Esta mirada crítica plantea, si se quiere, una suerte de dilema. Por un lado, la tecnología contribuiría a la alienación, en tanto las personas dejan de conectarse con el universo de la realidad para pasar mayor cantidad de tiempo viendo lo que sucede a través de una pantalla. Así, descuidarían los vínculos y se perderían experiencias ligadas al plano de lo real. Al mismo tiempo, la virtualidad permitiría en ciertos casos perforar el estado de alienación, en tanto ofrecería el acceso a realidades hasta entonces ignoradas. Por vía de la virtualidad, el croata siente cosas que quizás no hubiera sentido, como angustia y sensación de impotencia, al conocer lo que pasa en otros lugares del mundo. Grígor es una persona del primer mundo que, hasta el momento, no podía siguiera imaginar la precariedad y el horror que asola la existencia de quienes habitan las zonas más postergadas de Latinoamérica.

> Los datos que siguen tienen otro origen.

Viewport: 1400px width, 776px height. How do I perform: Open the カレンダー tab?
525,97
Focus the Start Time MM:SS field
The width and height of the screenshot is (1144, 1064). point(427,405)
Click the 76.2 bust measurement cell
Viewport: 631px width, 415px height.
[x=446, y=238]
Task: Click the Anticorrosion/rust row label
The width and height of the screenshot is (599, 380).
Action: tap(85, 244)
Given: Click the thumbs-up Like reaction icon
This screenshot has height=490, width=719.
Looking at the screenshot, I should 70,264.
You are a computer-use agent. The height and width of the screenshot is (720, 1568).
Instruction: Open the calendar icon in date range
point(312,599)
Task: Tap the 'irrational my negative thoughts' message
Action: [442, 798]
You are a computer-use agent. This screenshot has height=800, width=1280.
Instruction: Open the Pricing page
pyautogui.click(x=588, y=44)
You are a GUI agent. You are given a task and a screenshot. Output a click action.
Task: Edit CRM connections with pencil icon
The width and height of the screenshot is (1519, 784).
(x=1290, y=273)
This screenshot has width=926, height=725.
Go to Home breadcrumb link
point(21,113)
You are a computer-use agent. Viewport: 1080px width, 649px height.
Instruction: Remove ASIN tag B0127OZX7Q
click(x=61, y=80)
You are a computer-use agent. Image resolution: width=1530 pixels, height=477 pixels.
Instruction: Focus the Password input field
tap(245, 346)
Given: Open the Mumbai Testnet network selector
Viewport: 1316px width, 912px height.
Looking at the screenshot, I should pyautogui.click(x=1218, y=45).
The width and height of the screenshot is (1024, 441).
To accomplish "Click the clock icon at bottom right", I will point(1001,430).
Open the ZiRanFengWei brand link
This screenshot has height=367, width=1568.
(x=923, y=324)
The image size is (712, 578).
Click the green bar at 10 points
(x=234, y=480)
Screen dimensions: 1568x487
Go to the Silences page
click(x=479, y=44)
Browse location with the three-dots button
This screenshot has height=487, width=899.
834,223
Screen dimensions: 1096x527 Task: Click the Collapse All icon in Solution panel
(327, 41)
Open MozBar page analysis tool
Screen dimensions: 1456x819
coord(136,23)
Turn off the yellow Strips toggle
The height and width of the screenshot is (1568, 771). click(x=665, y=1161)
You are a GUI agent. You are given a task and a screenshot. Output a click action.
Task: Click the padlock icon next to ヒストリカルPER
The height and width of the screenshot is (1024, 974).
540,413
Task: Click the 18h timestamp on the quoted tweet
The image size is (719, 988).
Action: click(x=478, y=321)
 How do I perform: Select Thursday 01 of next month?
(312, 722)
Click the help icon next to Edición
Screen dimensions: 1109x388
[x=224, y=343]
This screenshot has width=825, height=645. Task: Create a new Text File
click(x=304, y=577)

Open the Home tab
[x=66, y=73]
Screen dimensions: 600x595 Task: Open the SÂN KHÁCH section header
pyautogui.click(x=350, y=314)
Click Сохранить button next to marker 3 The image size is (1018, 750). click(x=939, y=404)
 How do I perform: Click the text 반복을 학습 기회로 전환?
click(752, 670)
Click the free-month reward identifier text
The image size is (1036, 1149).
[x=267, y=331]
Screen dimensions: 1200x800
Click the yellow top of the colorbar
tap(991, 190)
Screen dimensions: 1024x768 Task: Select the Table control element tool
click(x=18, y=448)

Quizás la historia de Marvin ofrece un escenario más esperanzador (dependiendo de la perspectiva crítica que se asuma acerca de la vida virtual, como ya se ha analizado): mediante el kentuki, el niño no se inmiscuye en una vida ajena, sino que expande los límites y horizontes de su propia experiencia. El dragón que maneja Marvin no es la mascota de nadie, de hecho goza de ser de los pocos kentukis que viven en libertad y autonomía. Mientras que Alina nombró “Coronel Sanders” a su cuervo, y Enzo apodó “Míster” al topo, no fue sino Marvin mismo quien le dio el nombre “SnowDragon” al animal que maneja desde su escritorio. En un gesto más de libertad y autonomía, no es el “amo” sino el “ser” del kentuki quien se da nombre, en este caso, a sí mismo. Marvin ocuparía así el lugar del “amo” y del “ser” al mismo tiempo, solo que la primera de estas identidades la debe asumir desde la distancia. Así, su misión es tanto llegar a la nieve como mantenerse libre, cuidarse de que nadie se apropie de él, que nadie lo convierta en su mascota. Este desafío está estrechamente ligado a la situación de Marvin como un niño que vive bajo el mandato de un adulto, un padre que decide sobre su tiempo y su experiencia. Pareciera ser esta existencia (la del niño en Antigua) la que empuja a SnowDragon a perseguir lo que quiere. Y tanto se estrechan estos caminos que Marvin, en su existencia “real”, se ve contaminado, envuelto, por su experiencia como SnowDragon. Cuando el padre ingresa al escritorio y toma a Marvin del brazo para obligarlo a bajar a cenar, es decir, para traerlo forzosamente de nuevo a la “realidad”, el niño “quería decirle que no era posible, que se sentía enfermo y mareado, y que no podía bajar más de lo que ya había bajado” (p.195). Marvin aúna en su cuerpo dos existencias paralelas, simultáneas, siente en su cuerpo los achaques sufridos por el dragón que acaba de caer de un camión en Noruega, porque es un mismo anhelo el que mueve esos dos cuerpos. La identidad “real” y la identidad “virtual” de Marvin confunden sus límites, se conjugan en una misma experiencia, porque esa experiencia está movida por un mismo dolor y un mismo horizonte de deseo.